Mirroring (RAID1) is great because if a disk error occurred, you can often fetch a copy from the other disk. However, it does not address the problem of being certain that an error had occurred and that the data from the other drive was still valid. ZFS gives this assurance. Mirroring could actually be worse than no RAID if you were silently switched to a corrupted disk due to a transient timeout of the other drive. This could happen if its driver had bugs that caused it to timeout on read requests under heavy load, even if the data was perfectly fine. This is not a hypothetical example. It actually happened to me with an old ATA drive.
Still, engineers resist adding any kind of redundant checks, especially of computation results. For example, you rarerly see code adding the result of a subtraction to compare to the original input value. Yet in a critical application, like calculating Bill Gates’ bank account statement, perhaps such paranoia would be warranted.
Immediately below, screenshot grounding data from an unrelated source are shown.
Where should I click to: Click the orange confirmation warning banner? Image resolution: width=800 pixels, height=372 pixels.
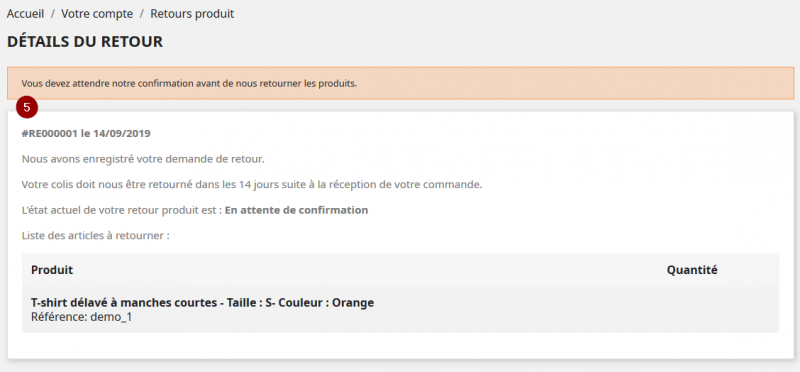(401, 83)
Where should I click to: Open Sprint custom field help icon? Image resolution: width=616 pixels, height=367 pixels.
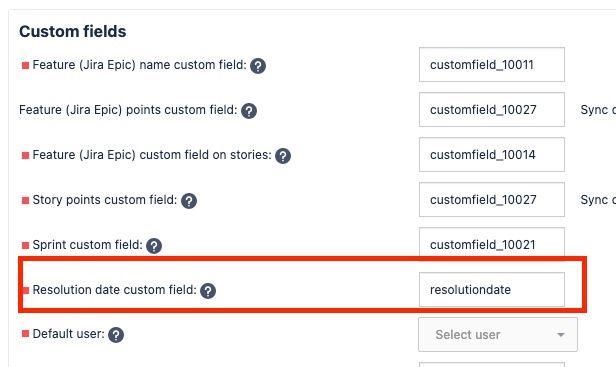(x=154, y=246)
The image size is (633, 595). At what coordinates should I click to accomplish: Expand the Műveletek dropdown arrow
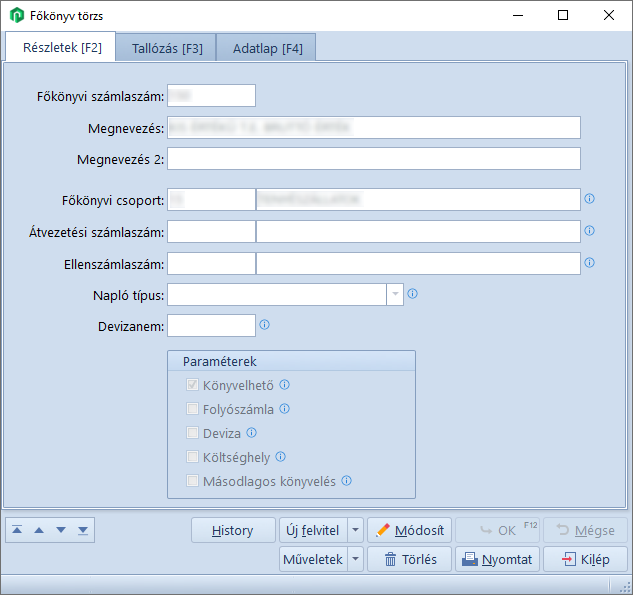(x=356, y=559)
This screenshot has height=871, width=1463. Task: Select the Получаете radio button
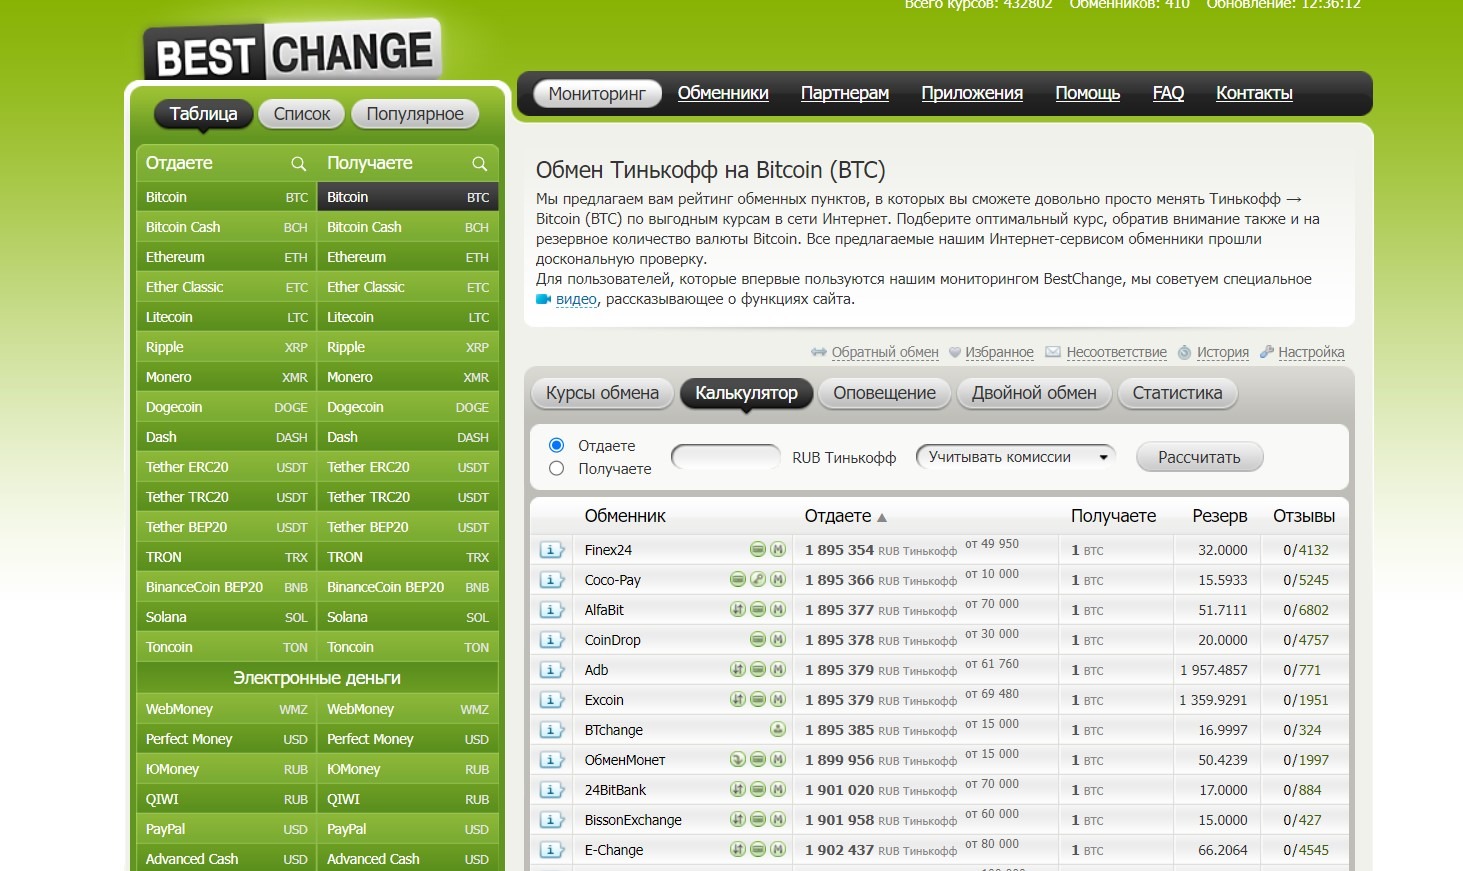tap(557, 469)
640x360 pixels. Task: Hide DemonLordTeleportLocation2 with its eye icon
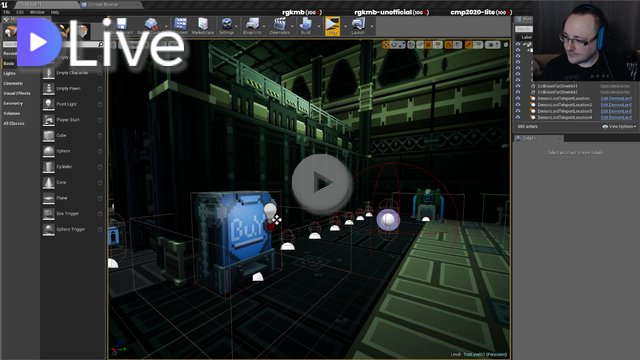click(518, 105)

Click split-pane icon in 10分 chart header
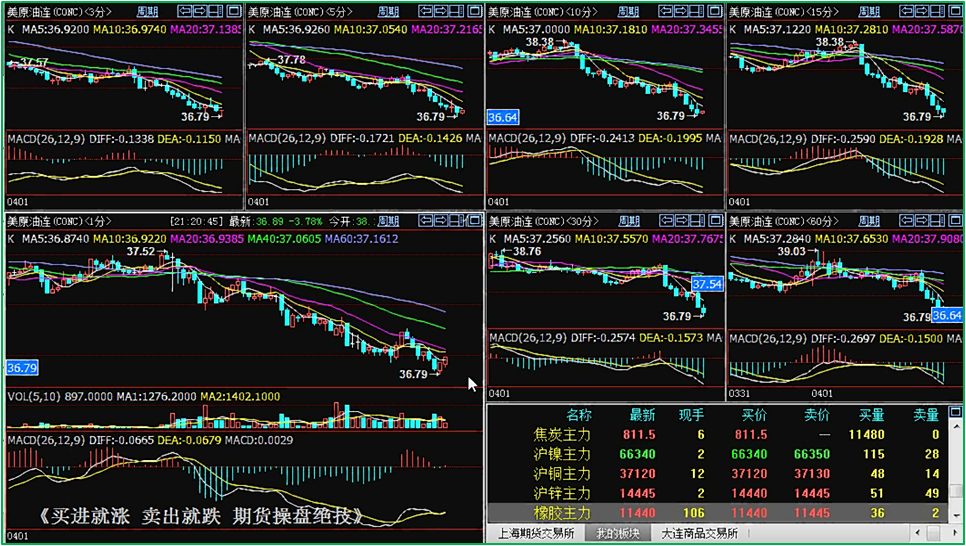(697, 11)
In security-critical code, the developer needs even more paranoia since the threat is active manipulation of the computing environment, not accidental memory flips due to cosmic radiation.
Software protection is one area where redundancy is crucial. A common way to bypass various checks in a protection scheme is to patch them out. For example, the conditional branch that checks for a copied disc to determine if the code should continue to load a game could be inverted or bypassed. By repeating this check in various places, implemented in different ways, it can become more difficult for an attacker to determine if they have removed them all.
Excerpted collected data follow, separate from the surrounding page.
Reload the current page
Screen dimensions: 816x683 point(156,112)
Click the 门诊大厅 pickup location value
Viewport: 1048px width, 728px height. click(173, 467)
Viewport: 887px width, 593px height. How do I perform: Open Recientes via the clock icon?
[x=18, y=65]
As another example, many protection schemes aren’t very introspective. If there is a function that decrypts some data, often you can just grab a common set of arguments to that function and repeatedly call it from your own code, mutating the arguments each time. But if that function had a redundant check that walked the stack to make sure its caller was the one it expected, this could be harder to do. Now, if the whole program was sprinkled with various checks that validated the stack in many different ways, it becomes even harder to hack out any one piece to embed in the attacker’s code. To an ordinary developer, such redundant checks seem wasteful and useless.
Besides software protection, crypto is another area that needs this kind of redundant checking. I previously wrote about how you can recover an RSA private key merely by disrupting any part of the signing operation (e.g., by injecting a fault). The solution to this is for the signer to verify the signature they just made before revealing the signature to an attacker. That is, a sign operation now performs both a sign and verify. If you weren’t concerned about this attack, this redundant operation would seem useless. But without it, an attacker can recover a private key after observing only a single faulty signature.
We need developers to be more paranoid about the validity of stored or computed values, especially in an environment where there could be an adversary. Both software protection and crypto are areas where a very powerful attacker is always assumed to be present. However, other areas of software development could also benefit from this attitude, increasing security and reliability by “wasting” a couple cycles.